Does it have a good return on investment?

That return on investment could be enjoyment or job satisfaction, not necessarily always financial. Whatever the habit you are looking to change consider asking yourself the following:

Why do I want to change it?

Why do I currently do it?

What are the different ways I can achieve this?

Step 3: Sharing is caring

Tell people about your resolution. The more people you tell, the more accountable you will become. Friends and family are also a good source of support and opinion. They may help keep you on the straight and narrow! They may also provide input into how you can achieve it. You won't know till you share! They may even have the same goals and join you in your crusade.

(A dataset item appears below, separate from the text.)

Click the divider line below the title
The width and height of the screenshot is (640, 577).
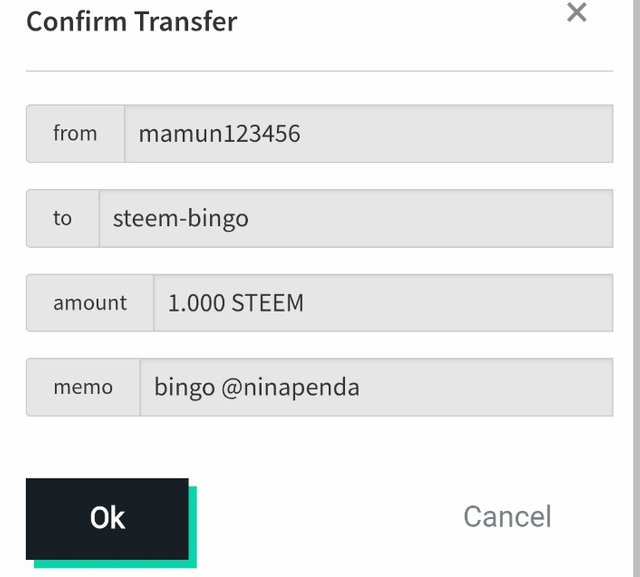pyautogui.click(x=319, y=71)
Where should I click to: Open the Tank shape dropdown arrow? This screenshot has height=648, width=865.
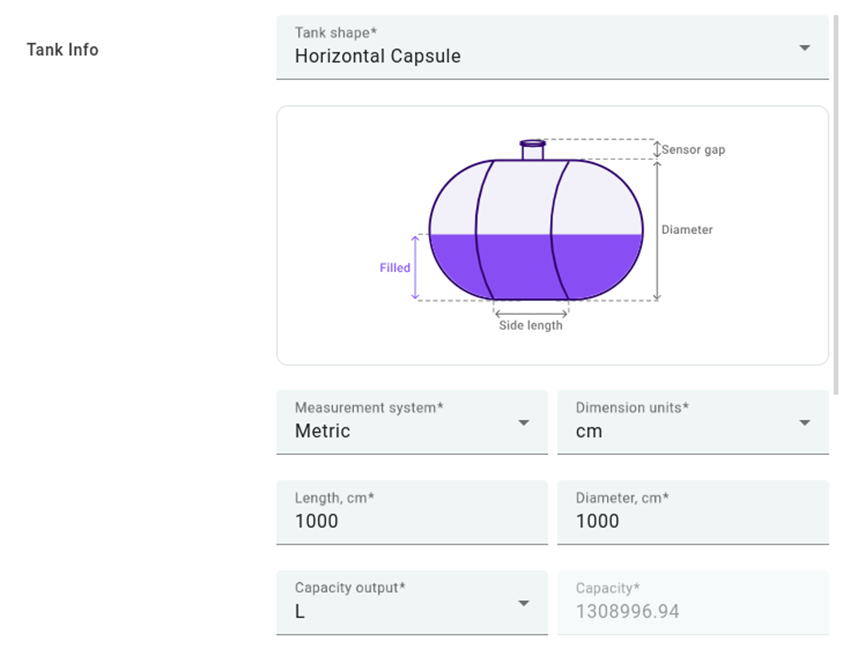pyautogui.click(x=804, y=48)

Step 4: Nudges, pushes, shoves

I love this concept. You can read more about it here. We need to be constantly reminded of our goals, and priorities. Nudges are things put in place to remind us or "nudge" us the way we want to go. For example, if I wanted to become more active I could set my phone to alarm with tasks showing I must exercise this morning before I go to work. Or if I wanted to eat better perhaps each morning I would wake up to a message with a slogan about eating well or have posters or messages on my kitchen wall or fridge!

For my work life balance it could be to put sometime aside in my calendar and block it off - so although I could override it, I am perhaps more likely to think twice about doing that.

Health apps on phones and wearable technology are all great for nudging us. Many of them do this by vibrating and telling you to stand up or other such messages. I am a big fan of the One You campaign by Public Health England. Once you have filled in their questionnaire, it provides nudges by email to prompt you to work on your focus. Unlike other emails, this is not someone who is selling a product to you! Visit their website and see if it can help you with your lifestyle changes.

Step 5: Evaluate, evaluate, evaluate

Evaluate your performance regularly. Ask yourself how are you getting on? Are you achieving what you set out to do? If so, what is working? If not, what is NOT working? What changes can you make? If it's going well how can you progress it further? For example, if your goal was to stop smoking, and you have lapsed on weekends or evenings, what can you do to stop that happening again? Can you substitute a poorer behaviour with a better one?

Changing behaviour is difficult, but carefully planning and considering what motivates you, why the change is important and remembering that not every day is going to be perfect is key. It's the overall bigger picture that counts - so if a day doesn't go well, ask yourself why and see how you can change it for tomorrow.

Good luck with your New Year resolutions. I hope they are still going well. It is never too late to change!